> [Work instructions]: Copy verbatim the block of lines in the entries below whose first line contains "Email Address (57, 466)" and whose last line contains "Contact (32, 2295)". Leave out all other lines.
* * * *
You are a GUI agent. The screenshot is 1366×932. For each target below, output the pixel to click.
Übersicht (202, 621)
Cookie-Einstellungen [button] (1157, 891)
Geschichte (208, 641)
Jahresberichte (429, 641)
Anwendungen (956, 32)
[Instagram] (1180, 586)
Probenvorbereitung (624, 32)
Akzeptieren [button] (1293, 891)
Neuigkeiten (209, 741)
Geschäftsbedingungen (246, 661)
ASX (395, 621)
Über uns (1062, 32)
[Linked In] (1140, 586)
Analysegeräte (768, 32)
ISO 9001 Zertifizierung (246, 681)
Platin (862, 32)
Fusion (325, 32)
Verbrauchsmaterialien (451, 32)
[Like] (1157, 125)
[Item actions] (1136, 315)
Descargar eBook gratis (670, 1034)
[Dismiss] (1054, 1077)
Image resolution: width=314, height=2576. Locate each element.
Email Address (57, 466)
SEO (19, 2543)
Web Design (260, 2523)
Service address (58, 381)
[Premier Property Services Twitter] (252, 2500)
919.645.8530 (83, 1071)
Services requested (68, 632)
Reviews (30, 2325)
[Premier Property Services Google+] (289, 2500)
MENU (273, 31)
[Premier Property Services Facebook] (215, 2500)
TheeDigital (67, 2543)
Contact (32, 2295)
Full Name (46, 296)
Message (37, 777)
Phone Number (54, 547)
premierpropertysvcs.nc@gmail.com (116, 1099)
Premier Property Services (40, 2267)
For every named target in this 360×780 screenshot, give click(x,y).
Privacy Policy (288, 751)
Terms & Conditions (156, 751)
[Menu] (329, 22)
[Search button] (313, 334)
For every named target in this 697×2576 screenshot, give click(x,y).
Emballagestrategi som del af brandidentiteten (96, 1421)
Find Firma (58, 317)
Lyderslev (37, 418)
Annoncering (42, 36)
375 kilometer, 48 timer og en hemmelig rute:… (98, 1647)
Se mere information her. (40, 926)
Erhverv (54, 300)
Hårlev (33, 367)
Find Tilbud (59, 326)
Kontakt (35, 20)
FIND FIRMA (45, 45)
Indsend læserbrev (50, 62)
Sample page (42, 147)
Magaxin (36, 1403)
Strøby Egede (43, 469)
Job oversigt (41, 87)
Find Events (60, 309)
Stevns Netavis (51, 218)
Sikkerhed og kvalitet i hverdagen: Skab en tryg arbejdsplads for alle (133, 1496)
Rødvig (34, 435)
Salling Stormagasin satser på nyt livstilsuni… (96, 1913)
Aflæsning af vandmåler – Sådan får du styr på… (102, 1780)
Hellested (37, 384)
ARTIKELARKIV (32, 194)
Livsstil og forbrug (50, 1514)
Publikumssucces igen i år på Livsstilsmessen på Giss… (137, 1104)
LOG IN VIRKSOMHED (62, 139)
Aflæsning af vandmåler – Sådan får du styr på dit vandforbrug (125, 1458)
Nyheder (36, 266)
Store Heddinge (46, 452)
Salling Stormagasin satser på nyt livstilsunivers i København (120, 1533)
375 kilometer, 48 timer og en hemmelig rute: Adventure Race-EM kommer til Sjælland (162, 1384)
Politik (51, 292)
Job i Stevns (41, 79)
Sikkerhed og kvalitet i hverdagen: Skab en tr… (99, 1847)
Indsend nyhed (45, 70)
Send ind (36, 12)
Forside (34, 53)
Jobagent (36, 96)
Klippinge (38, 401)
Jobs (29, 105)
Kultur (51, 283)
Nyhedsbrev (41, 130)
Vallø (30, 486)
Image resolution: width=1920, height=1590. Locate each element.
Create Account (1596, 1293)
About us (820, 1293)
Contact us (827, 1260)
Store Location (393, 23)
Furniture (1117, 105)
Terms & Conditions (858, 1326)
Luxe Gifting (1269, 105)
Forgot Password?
* * * *
> [Expected output]:
Email Address (57, 466)
SEO (19, 2543)
Web Design (260, 2523)
Service address (58, 381)
[Premier Property Services Twitter] (252, 2500)
919.645.8530 (83, 1071)
Services requested (68, 632)
Reviews (30, 2325)
[Premier Property Services Google+] (289, 2500)
MENU (273, 31)
[Premier Property Services Facebook] (215, 2500)
TheeDigital (67, 2543)
Contact (32, 2295)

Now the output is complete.